Dios creador hará una re-creación y como en la primera, sacará de la nada lo que haga falta. Dice el Apocalipsis que habrá un cielo nuevo y una tierra nueva (Apoc 21, 1-5), no dice que al final de los tiempos, los sucesos apocalípticos sean para la liquidación de la humanidad y del cosmos.

 

Francisco ha recordado que nacemos para resucitar. "La vida es una salida: del vientre de la madre a la luz, de la infancia a la adolescencia y la juventud, de la juventud a la edad adulta, etc.... hasta que dejemos este mundo" (homilía 4-XI-2019).


Uno de los 7 hermanos Macabeos, martirizados junto a su madre, hablando en nombre de los demás, le dice al rey: “tú, criminal, nos quitas la vida presente pero el Rey del mundo nos resucitará a una vida eterna”. El tercero (…) dijo con valentía: «espero recibirlos de nuevo.» (2Macb 7, 1-2. 9-14).

En la proclamación del Evangelio de hoy según Lucas (Lc 20, 27), le oímos que nos dice que “se le acercaron algunos de los saduceos, los cuales niegan la resurrección”. Jesús habla de la vida eterna incontables veces, es una constante en su obrar y en sus palabras. En la última cena en el cenáculo Jesús rezaba en voz alta diciendo a su Padre y Padre nuestro: “esta es la vida eterna: que te conozcan a ti, el único Dios verdadero, y a Jesucristo, a quien has enviado (Jn 17, 3).

El evangelista Juan recordaba que “estas cosas os he escrito a vosotros que creéis en el nombre del Hijo de Dios, para que sepáis que tenéis vida eterna” (1Jn 5, 13). El joven rico le preguntó qué hacer para ganar la vida eterna (Mt 19, 16). En la 2ª Lectura de este domingo XXXII (ciclo C) del TO, Pablo recuerda esta realidad real: Dios nuestro Padre, que nos amó y gratuitamente nos concedió un consuelo eterno y una feliz esperanza (2Tes 2, 16-3, 5).

El Concilio Vaticano II recuerda que Ignoramos el tiempo en que se hará la consumación de la tierra y de la humanidad.

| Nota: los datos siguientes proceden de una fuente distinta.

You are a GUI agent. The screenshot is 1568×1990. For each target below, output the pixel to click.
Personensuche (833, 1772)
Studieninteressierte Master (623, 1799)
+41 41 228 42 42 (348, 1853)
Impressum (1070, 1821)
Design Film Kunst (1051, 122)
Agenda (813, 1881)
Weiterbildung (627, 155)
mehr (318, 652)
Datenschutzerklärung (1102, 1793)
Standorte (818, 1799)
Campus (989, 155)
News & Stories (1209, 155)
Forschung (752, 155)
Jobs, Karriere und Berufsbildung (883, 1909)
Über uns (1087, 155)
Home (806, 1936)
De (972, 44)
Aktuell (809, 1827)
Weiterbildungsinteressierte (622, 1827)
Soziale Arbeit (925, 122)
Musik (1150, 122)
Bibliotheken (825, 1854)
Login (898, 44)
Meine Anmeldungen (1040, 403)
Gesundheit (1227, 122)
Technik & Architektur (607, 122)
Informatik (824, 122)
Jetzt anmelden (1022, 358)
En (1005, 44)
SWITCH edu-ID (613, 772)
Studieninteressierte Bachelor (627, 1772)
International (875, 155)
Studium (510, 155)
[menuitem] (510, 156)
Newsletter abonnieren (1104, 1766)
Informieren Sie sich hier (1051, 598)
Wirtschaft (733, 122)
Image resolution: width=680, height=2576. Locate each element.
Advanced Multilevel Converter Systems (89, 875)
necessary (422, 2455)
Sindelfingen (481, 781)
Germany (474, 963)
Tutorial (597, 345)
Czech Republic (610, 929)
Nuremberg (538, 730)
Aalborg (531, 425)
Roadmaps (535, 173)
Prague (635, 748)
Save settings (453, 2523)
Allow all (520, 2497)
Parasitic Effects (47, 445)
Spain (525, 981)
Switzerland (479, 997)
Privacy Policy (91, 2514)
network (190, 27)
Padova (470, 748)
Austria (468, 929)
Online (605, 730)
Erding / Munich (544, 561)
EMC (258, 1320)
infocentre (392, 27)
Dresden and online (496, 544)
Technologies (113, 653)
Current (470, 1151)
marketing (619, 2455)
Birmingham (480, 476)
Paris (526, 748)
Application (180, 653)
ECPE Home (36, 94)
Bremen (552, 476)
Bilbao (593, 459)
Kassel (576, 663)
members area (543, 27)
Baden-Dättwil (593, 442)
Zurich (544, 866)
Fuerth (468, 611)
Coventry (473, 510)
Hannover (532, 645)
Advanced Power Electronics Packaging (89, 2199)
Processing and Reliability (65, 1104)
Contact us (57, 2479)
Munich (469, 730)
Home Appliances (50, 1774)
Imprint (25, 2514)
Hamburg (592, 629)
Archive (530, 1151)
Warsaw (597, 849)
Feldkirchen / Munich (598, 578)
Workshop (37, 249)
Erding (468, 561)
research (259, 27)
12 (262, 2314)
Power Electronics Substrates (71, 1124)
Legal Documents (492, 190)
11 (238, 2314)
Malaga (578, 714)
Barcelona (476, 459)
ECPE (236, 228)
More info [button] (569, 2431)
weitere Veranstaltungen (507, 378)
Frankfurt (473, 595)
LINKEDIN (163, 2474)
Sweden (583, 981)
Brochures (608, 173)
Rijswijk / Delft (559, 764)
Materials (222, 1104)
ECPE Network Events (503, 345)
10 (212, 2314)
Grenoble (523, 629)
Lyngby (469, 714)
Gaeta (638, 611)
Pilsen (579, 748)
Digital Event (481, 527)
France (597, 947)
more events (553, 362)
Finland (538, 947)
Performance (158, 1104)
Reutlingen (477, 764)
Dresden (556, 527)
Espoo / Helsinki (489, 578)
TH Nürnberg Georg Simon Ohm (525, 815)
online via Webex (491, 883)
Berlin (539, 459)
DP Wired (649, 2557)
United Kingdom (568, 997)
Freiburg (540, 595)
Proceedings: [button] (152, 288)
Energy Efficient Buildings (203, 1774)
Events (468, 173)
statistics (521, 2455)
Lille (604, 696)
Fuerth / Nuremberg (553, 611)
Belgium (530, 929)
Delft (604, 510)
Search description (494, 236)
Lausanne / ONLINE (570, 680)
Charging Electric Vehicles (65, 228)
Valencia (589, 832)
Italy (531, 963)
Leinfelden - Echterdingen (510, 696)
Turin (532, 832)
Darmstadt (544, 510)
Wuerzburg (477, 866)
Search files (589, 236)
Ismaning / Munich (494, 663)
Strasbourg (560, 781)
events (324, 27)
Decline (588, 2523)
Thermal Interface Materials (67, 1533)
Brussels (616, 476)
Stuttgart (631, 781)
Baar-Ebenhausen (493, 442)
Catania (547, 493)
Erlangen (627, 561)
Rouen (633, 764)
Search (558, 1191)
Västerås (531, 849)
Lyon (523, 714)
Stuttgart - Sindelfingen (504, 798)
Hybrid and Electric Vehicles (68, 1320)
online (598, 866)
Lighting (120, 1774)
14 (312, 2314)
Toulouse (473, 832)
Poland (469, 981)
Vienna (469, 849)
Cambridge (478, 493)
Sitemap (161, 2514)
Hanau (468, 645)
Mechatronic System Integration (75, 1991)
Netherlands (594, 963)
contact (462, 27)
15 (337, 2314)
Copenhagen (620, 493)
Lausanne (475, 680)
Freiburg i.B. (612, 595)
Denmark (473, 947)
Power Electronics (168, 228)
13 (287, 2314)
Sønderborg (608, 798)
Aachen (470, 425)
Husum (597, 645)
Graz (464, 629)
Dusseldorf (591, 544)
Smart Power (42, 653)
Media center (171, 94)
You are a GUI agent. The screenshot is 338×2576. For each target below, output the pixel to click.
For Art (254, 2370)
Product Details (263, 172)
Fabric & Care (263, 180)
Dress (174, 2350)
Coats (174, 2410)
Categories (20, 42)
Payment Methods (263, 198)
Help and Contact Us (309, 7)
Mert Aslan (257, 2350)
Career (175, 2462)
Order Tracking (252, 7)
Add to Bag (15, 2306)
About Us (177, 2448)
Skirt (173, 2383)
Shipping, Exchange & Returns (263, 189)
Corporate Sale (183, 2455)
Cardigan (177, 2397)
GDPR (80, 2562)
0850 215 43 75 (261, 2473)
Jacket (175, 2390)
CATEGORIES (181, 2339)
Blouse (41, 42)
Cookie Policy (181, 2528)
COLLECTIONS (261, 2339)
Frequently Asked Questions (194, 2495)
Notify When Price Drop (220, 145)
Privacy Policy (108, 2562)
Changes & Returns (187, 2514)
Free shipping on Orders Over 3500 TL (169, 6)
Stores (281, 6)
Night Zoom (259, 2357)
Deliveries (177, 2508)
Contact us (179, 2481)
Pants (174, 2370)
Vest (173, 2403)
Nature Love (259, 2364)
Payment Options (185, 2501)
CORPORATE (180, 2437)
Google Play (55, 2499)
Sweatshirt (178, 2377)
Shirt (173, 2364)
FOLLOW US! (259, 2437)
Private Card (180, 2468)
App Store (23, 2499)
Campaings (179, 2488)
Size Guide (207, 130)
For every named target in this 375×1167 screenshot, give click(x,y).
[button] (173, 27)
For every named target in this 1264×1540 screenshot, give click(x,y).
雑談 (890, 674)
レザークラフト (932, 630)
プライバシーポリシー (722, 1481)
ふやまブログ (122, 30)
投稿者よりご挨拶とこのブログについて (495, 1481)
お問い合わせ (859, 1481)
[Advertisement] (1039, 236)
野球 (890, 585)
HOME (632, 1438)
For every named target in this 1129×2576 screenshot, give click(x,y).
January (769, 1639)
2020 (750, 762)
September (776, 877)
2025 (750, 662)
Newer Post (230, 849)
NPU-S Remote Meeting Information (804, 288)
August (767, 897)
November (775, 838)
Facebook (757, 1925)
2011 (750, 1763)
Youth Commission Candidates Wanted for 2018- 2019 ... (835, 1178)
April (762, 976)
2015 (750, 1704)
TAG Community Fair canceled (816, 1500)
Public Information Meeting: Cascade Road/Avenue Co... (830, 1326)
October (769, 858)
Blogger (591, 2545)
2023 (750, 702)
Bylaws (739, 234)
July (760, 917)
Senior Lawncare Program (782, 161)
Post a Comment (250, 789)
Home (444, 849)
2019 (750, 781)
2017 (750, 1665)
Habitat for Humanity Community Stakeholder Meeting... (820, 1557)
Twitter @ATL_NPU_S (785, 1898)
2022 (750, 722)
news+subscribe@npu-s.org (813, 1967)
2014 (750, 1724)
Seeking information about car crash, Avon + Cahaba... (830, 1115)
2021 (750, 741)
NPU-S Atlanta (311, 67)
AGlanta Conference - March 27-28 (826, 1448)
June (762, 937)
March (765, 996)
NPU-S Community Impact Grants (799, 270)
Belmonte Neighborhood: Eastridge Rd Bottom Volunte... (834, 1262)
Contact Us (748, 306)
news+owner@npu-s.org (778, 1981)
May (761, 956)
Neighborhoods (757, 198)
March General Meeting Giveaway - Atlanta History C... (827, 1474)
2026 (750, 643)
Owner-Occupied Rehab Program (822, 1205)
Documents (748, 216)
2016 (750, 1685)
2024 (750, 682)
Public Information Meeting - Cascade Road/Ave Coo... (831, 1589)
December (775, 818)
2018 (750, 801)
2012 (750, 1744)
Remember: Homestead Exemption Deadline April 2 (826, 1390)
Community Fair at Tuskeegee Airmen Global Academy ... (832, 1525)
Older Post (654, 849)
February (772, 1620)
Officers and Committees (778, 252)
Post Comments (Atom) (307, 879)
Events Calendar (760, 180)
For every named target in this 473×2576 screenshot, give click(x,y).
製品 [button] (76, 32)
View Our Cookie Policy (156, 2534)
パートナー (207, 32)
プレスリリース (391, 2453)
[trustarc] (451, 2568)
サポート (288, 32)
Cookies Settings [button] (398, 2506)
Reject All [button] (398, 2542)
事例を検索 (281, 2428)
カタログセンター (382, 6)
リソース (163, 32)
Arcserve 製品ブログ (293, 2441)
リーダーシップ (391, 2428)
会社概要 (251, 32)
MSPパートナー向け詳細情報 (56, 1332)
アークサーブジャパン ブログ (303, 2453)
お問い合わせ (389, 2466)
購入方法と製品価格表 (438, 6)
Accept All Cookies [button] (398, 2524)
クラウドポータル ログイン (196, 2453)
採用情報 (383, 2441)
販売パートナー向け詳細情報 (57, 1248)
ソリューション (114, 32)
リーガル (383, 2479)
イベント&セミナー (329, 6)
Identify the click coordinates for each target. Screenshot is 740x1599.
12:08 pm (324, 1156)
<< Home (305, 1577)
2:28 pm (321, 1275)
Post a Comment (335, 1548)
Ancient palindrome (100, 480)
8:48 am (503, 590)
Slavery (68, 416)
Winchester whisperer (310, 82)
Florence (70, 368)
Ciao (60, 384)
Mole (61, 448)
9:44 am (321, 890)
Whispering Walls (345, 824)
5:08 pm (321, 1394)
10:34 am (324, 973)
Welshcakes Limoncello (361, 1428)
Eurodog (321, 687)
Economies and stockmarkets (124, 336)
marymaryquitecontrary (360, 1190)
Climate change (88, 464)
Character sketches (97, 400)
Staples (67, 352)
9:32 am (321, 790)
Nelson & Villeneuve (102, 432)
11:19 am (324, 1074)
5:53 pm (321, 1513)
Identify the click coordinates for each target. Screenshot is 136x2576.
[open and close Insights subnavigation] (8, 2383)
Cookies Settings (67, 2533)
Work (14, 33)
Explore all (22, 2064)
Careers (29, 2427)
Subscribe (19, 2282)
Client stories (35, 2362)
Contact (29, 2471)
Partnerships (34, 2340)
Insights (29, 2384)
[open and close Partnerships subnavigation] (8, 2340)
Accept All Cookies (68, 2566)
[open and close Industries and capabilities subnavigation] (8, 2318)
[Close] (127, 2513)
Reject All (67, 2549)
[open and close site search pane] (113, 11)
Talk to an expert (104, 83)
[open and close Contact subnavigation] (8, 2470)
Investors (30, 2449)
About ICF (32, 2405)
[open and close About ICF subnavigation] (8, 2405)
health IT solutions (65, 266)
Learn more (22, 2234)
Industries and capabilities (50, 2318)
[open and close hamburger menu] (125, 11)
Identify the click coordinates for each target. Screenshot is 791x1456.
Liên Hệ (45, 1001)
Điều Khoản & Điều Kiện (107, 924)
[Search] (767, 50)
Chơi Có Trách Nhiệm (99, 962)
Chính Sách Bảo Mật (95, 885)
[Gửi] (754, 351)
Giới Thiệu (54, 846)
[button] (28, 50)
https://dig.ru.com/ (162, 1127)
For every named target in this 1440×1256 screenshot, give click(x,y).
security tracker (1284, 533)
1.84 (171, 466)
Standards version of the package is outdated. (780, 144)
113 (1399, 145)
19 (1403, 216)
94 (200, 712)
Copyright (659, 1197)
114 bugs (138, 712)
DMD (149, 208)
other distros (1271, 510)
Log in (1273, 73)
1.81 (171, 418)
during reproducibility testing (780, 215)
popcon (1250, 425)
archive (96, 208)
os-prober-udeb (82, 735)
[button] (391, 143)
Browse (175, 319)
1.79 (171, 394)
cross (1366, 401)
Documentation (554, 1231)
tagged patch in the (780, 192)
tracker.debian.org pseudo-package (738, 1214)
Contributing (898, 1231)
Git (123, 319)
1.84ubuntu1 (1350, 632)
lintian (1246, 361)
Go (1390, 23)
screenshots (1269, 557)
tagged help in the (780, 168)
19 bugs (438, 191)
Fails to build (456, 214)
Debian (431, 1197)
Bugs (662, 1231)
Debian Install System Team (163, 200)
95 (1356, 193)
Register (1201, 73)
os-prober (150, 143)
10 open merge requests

Tampoco conocemos de qué manera se transformará el universo” (GS, 39).

La fe en aquellos sucesos futuros de transformación, de perfección total no pueden ser excusa para despreciar este mundo caduco, imperfecto, corrupto, matarile… Por eso el Concilio añadía: “No obstante, la espera de una tierra nueva no debe amortiguar, sino más bien aliviar, la preocupación de perfeccionar esta tierra, donde crece el cuerpo de la nueva familia humana, el cual puede de alguna manera anticipar un vislumbre del siglo nuevo” (GS, 39).

Y Juan Pablo II lo recordaba por escrito diciendo que “la inagotable profundización teológica de la verdad cristiana ayuda a entender cada vez mejor que el cristiano no puede encerrarse en el templo; debe estar abierto al mundo dialogando con las filosofías, culturas y religiones” (NMI, 56).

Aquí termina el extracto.